Toshiharu Muramatsu, Hisashi Ninokata
Nuclear Technology | Volume 113 | Number 1 | January 1996 | Pages 54-72
Technical Paper | Heat Transfer and Fluid Flow | doi.org/10.13182/NT96-A35199
Articles are hosted by Taylor and Francis Online.
Two thermohydraulics computer programs AQUA and DINUS-3, which are represented by both time- and volume-averaged transport analysis and direct numerical simulation of turbulence, respectively, were developed and validated for the evaluation of thermal striping phenomena. These codes were incorporated with higher order difference schemes to approximate the convection terms in conservation equations and adaptive time-step size control systems based on the fuzzy theory to eliminate numerical instabilities.

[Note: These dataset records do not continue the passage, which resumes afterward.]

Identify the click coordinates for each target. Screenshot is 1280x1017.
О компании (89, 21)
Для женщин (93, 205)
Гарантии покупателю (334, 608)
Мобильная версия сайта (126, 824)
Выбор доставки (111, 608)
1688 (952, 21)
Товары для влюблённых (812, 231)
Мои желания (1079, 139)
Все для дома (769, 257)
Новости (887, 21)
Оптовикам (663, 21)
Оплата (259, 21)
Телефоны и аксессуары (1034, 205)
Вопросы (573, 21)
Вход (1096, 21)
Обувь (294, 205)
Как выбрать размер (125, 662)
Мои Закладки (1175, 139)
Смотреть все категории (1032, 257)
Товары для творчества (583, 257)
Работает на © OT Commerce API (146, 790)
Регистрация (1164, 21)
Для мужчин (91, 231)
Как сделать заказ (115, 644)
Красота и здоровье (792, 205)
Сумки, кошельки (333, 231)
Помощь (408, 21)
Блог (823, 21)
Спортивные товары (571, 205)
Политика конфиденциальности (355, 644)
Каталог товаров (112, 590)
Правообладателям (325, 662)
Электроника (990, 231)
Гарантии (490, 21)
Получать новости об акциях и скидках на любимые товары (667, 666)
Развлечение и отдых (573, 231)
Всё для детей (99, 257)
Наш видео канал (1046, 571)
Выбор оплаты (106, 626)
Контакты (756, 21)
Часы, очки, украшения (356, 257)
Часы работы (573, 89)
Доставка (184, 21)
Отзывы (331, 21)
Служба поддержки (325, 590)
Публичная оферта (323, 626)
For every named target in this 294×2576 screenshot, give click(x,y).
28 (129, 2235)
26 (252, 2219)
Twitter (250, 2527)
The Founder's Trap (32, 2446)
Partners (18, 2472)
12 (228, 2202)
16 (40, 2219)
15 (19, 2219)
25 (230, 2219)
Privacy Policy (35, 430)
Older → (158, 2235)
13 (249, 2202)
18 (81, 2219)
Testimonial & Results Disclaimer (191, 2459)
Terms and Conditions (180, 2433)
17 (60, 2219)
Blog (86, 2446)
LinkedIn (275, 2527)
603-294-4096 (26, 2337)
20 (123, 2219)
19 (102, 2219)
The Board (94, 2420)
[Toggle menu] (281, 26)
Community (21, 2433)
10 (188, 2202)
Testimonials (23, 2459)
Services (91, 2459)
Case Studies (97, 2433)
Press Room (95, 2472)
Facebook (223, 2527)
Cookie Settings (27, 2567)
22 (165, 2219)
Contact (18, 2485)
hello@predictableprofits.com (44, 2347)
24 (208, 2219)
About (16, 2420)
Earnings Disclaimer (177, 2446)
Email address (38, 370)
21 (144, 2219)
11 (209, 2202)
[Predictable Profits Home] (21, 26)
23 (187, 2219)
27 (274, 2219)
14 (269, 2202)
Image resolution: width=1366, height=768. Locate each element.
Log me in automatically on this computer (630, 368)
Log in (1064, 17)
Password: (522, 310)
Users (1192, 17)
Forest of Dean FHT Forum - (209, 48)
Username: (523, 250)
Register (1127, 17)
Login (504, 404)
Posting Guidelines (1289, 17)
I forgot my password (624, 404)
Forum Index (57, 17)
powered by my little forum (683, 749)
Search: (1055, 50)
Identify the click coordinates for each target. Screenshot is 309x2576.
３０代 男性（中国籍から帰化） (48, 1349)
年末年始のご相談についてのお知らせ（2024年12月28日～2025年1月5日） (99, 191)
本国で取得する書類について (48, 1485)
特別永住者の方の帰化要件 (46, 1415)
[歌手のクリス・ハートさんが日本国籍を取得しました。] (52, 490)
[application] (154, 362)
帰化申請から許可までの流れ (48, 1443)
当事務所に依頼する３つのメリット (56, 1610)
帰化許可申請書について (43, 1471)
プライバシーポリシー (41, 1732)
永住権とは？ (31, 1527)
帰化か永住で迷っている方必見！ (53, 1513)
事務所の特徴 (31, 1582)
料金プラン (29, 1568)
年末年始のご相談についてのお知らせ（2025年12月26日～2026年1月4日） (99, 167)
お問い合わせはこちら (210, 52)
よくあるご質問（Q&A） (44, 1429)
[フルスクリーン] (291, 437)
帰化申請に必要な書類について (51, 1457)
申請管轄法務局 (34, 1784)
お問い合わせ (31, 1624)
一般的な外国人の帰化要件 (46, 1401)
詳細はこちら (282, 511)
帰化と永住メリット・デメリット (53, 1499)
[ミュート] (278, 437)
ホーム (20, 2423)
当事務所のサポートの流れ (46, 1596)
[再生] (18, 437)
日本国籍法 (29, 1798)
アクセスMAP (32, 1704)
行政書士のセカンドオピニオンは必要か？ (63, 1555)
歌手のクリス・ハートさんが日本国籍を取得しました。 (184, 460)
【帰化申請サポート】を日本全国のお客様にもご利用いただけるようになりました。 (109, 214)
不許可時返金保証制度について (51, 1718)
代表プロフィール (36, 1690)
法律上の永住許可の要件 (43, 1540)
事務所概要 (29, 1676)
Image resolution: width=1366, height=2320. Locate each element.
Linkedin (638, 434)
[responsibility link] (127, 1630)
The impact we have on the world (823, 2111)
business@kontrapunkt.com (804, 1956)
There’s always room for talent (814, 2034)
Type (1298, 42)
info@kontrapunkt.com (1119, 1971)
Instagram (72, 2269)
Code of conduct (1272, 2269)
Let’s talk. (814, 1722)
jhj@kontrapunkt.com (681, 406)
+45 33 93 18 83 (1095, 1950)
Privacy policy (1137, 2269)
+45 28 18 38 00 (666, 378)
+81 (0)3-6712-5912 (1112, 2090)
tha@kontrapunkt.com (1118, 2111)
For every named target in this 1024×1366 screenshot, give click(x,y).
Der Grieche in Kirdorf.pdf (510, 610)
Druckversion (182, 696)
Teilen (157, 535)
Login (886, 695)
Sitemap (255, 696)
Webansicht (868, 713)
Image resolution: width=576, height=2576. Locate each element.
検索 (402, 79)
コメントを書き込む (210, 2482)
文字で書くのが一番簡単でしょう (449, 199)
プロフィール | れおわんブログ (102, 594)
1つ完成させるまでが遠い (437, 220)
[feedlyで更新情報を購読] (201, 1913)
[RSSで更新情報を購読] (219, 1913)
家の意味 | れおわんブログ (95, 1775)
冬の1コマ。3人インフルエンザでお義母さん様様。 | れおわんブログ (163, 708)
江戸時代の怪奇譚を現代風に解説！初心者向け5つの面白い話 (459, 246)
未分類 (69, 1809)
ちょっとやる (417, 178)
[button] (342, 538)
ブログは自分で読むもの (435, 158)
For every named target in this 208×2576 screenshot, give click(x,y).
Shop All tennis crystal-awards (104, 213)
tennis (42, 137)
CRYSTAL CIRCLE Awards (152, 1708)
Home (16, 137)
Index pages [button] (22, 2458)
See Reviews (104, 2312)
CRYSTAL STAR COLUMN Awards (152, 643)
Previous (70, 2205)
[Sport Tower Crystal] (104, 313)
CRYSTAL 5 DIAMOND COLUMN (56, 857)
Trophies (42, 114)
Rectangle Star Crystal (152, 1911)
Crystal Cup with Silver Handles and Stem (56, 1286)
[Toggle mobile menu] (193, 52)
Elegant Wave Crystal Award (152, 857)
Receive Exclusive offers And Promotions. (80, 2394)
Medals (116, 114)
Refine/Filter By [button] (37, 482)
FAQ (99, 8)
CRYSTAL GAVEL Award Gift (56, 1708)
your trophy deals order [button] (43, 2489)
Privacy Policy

From validation analyses with fundamental experiments in water and sodium, it was concluded that (a) thermal striping conditions such as spatial distributions of the intensity and the frequency of the fluid temperature fluctuations can be estimated efficiently by a combined approach incorporating the AQUA code and the DINUS-3 code, and (b) the thermal striping phenomena for the in-vessel components of actual liquid-metal-cooled fast reactors can be evaluated by the numerical method without conventional approaches such as large scale model experiments using sodium.